● Exercise details:
Pull every line containing "agent" from the entries.

START Raw data

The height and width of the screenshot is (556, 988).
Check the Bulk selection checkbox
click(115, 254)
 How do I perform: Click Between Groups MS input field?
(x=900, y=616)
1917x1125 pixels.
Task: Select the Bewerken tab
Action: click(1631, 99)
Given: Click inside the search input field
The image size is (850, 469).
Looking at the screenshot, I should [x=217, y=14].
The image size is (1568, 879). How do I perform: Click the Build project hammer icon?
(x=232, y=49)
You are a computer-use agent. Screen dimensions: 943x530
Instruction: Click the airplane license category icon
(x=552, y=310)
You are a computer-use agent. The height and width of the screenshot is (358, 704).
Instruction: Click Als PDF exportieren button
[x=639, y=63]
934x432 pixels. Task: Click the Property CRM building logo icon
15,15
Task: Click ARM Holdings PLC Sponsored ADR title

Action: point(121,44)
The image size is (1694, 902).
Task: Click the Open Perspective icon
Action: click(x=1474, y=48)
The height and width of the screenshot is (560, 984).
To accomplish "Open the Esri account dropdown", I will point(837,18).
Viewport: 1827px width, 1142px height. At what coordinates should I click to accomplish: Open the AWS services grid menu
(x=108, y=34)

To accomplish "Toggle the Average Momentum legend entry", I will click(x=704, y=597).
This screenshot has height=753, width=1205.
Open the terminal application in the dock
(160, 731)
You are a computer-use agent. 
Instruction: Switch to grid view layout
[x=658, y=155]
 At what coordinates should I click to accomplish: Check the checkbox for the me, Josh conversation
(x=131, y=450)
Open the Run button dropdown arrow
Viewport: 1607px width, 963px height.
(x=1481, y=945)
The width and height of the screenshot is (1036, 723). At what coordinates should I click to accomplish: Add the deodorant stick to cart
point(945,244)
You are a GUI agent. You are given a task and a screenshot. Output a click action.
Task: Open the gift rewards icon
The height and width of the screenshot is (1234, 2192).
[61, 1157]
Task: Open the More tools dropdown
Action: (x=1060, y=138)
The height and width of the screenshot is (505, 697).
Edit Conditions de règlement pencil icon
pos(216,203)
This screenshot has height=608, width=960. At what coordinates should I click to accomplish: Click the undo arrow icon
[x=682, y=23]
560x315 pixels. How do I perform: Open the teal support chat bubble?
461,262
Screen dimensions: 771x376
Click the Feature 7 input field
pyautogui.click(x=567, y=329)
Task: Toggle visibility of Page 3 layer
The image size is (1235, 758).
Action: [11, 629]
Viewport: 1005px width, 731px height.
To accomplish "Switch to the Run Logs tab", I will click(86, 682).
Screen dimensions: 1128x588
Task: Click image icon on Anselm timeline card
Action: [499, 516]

END Raw data

● Your solution:
You are a computer-use agent. Screen dimensions: 943x530
You are a computer-use agent. The height and width of the screenshot is (358, 704).
You are a computer-use agent. 
You are a GUI agent. You are given a task and a screenshot. Output a click action.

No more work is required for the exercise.